The two engines implement different HLE dispatch strategies:
- **canary**: in-place thunk patching. Overwrites the guest XEX bytes
with host-shim instructions; record_type=0 slots get `0xDEADC0DE`
poison (canary panics if a guest dereferences an unimplemented import
variable).
- **ours**: HLE dispatch happens at the JIT translation layer, not by
patching the thunk. Record_type=1 thunks keep their original `.pe`
bytes; record_type=0 slots get zeroed (still distinguishable from
the .pe ordinal-tag content if guest code reads them).
Both are valid engine implementation choices.
## After canonicalization — the real check
Mask all import-slot bytes (record_type=0 = 4 bytes per slot,
record_type=1 = 16 bytes per slot, total 3920 bytes across 398 slots)
to `0xCD` in canary, ours, AND .pe. Then compare:
```
canary canonical sha256: 62c51908e2df705583fe81a084f39bd399196f9000cfa7bffd56127b41a4ab96
ours canonical sha256: 62c51908e2df705583fe81a084f39bd399196f9000cfa7bffd56127b41a4ab96
pe canonical sha256: 62c51908e2df705583fe81a084f39bd399196f9000cfa7bffd56127b41a4ab96
```
**All three match.** Bytes differing canonical: **0**.
## Conclusion
There is **NO real engine divergence** at the image-load layer.
- Both engines decode the XEX2 file correctly.
- Both load it into guest memory at the correct virtual addresses.
- Both produce byte-identical content outside the import-patch region.

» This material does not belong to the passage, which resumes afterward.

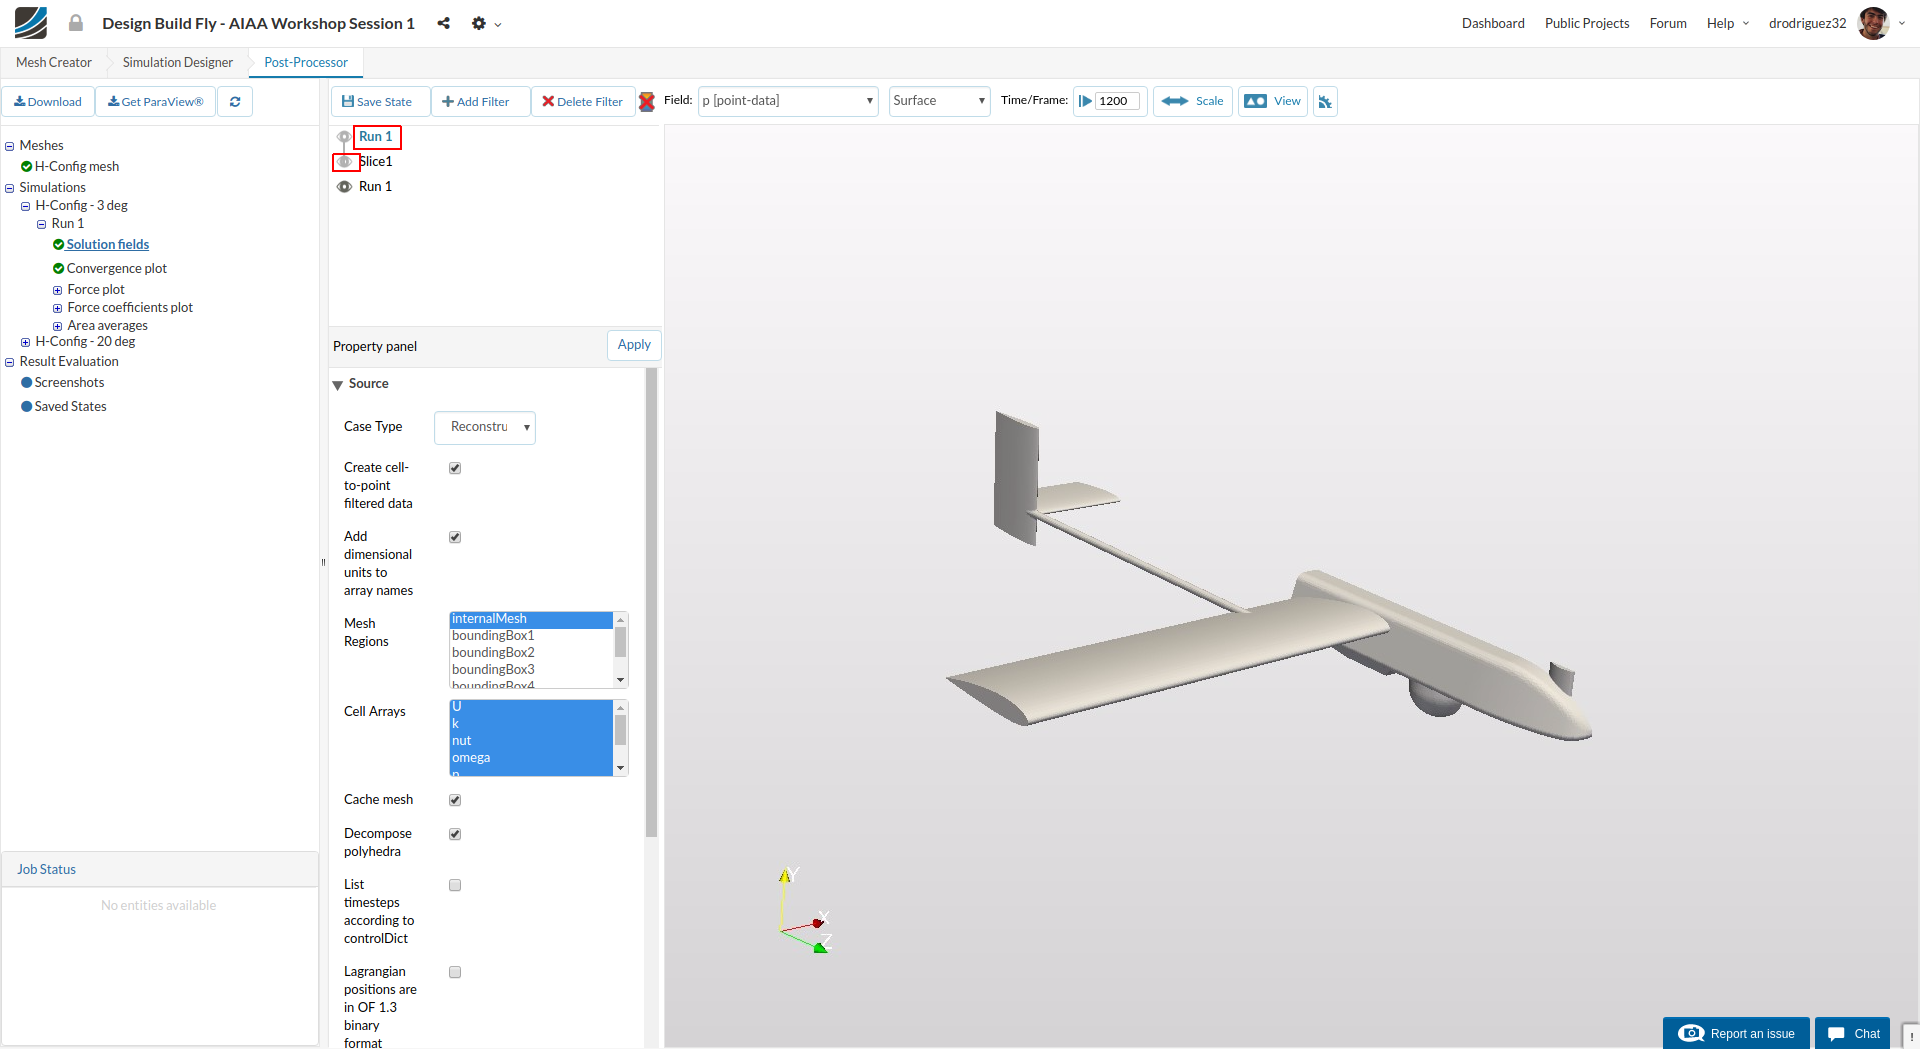Click the Time/Frame play step icon
The width and height of the screenshot is (1920, 1049).
(x=1085, y=101)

- Even .pe (an independent third-party offline XEX2 decoder) produces
the exact same canonical content.
The Phase B `image_loaded_sha256` δ-content-STOP was a **false positive**
caused by an overly strict invariant: hashing engine-specific runtime
patches as if they were XEX content.
## What the fix is
The fix is in the **comparison framework**, not the engines:
1. `diff_state.py`: relaxed STOP invariant — when `--xex-json` is
provided AND both snapshots contain `image.bin`, compute and check
`image_canonical_sha256` (engine-mask agnostic) as the real STOP
key. The raw `image_loaded_sha256` is still reported but is
informational.
2. `phase_b_snapshot.{rs,cc}`: when `phase_b_dump_section_content` is
set, emit `image.bin` (raw bytes of the XEX image region) so the
diff tool can perform canonicalization. Default-off; cvar-OFF
binary digest is byte-identical to pre-Phase-C baseline.
## What this implies for downstream divergences
The Phase B catalog's 57 remaining divergences (post-image-load) are
still meaningful — they describe real differences in stack/PCR/TLS
allocation strategy, heap layout, kernel-object population, and
exports-table state. These are now interpretable on a verified
canonically-equivalent image baseline.
The Phase A diff's first runtime divergence at `tid_event_idx=113`
(`KeQuerySystemTime return_value`) is the next Phase C+1 target. It
is **not** a downstream symptom of the image-load mismatch; it is the
next genuine engine divergence in the kernel-call sequence.